Dress for Success
Make it count.
The first impression we get of people is something that we usually think of as being a gut feeling, but it’s actually due to a process called “thin-slicing” where the brain makes quick judgements based off visual information that we may not even be conscious of. Because of this process, the visual cues we give through our appearance can affect the way people perceive us, and how they interact with us.
In addition, a 2014 study found that formal clothes can not only change other peoples perceptions about the wearer, but it also boost one’s own confidence.
“You cannot climb the ladder of success in the costume of failure.” Zig Ziglar
The idea that our clothes can affect our moods and cognition is referred to as “enclothed cognition” in psychology. Enclothed cognition is in part due to the symbolic meaning that we as a society have ascribed to different pieces of clothing, or the way clothes are worn. Suits could mean business, rolled up sleeves could mean a hard worker, watches could mean someone who is meticulous about time, etc.
Casually creative and confident
A casual, relaxed dress code can even help us be more creative and friendly. This is why casual Fridays in more formal offices can be really helpful: people find it easier to socialise, relax, and build better relationships with their colleagues when they themselves are feeling more relaxed. Even wearing underwear we find attractive can boost our confidence levels and make us feel more assured.
On the flip side, a paper in Social Psychological and Personality Science found that people wearing formal business attire while performing cognitive tests had increased abstract thinking compared to those who wore casual clothing. Abstract thinking is the ability to think about objects, principles, and ideas that are not physically present, and is a critical component when strategising for the long-term. Thus the clothing worn, influences cognition broadly, impacting the processing style that changes how objects, people, and events are construed.

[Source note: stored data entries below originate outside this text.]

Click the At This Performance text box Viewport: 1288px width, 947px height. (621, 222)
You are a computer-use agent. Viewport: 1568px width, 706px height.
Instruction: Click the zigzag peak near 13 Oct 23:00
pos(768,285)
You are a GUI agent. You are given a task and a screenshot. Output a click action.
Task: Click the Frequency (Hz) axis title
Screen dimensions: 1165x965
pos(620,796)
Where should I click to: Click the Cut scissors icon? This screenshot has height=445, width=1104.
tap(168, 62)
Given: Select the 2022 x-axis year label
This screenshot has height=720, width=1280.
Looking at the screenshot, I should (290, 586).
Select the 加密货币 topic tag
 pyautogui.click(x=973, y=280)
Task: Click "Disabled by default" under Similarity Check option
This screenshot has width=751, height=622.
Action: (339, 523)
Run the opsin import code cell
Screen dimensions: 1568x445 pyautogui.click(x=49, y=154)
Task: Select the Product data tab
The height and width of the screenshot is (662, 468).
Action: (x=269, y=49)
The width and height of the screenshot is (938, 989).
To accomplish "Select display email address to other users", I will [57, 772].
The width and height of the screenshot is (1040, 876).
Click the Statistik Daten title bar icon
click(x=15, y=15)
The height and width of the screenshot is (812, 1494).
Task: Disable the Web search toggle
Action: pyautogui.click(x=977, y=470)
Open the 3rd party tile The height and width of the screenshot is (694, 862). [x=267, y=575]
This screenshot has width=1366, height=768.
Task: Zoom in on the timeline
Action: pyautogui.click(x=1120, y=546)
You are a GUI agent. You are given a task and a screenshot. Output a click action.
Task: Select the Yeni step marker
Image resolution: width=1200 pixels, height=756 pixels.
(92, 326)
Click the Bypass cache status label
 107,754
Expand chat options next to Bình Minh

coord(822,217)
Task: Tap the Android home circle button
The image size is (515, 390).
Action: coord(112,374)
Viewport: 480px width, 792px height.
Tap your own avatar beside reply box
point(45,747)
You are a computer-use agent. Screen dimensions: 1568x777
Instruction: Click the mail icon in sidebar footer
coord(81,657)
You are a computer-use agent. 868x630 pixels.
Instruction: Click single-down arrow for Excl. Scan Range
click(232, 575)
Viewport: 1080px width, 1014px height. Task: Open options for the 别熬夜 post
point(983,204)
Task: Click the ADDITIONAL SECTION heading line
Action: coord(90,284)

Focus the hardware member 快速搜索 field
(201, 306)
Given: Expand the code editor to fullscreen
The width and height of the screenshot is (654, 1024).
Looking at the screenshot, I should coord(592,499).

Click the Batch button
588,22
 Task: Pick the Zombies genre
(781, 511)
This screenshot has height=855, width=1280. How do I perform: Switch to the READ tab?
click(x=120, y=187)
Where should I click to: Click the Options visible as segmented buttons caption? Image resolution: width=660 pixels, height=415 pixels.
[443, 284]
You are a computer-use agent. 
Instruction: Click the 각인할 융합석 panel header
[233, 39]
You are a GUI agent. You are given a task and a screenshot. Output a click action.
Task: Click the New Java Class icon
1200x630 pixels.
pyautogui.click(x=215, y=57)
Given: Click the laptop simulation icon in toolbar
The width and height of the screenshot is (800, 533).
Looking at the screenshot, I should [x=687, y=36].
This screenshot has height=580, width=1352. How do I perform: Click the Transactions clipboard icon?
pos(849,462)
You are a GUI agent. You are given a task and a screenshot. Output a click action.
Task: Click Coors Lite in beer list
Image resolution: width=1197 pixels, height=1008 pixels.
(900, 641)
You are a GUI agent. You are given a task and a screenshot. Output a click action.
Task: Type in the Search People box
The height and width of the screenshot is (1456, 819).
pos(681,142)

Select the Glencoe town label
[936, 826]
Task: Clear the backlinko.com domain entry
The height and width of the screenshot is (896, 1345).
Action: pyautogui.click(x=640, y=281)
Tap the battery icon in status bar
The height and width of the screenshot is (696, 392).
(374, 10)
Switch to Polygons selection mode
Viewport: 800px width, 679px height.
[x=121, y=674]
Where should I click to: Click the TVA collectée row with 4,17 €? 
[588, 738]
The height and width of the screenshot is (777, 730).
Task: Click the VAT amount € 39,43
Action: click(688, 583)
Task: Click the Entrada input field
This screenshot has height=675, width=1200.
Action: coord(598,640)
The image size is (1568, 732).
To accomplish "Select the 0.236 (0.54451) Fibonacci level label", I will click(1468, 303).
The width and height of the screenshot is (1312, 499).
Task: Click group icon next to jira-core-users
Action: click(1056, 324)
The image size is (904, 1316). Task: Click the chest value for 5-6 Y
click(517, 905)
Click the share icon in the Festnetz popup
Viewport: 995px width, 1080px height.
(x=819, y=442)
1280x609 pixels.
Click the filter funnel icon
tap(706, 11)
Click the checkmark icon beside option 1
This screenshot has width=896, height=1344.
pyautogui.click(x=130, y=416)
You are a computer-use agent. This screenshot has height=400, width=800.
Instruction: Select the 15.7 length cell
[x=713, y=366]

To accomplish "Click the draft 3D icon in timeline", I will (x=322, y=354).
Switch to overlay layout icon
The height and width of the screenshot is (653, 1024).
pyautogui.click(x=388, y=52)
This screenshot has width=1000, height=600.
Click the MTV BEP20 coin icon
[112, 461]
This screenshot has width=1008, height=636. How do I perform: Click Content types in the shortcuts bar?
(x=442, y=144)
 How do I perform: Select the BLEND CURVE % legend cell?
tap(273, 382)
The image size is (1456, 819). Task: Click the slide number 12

Another study reported in December 2014 in the Journal of Experimental Psychology: General, found that people dressed in suits achieved more profitable deals in a game that involved negotiating with a partner, compared to their sweatpants-wearing counterparts.
Look the part to play the part
It’s therefore really important, especially for sales and service personal, to look professional. Not only does it increase trust and familiarity with customers (you’re not going to buy a luxury sports car from a man wearing pyjamas), but it can actually increase your cognition and negotiating skills.
For those wanting to be highly creative, feel free to keep it casual, but just remember that when it comes to selling your ideas to others or entering into any form of negotiation - it will be helpful to be a little less casual and a little more smart.
Either way, it couldn’t hurt to make an effort and dress the part for your next Zoom meeting.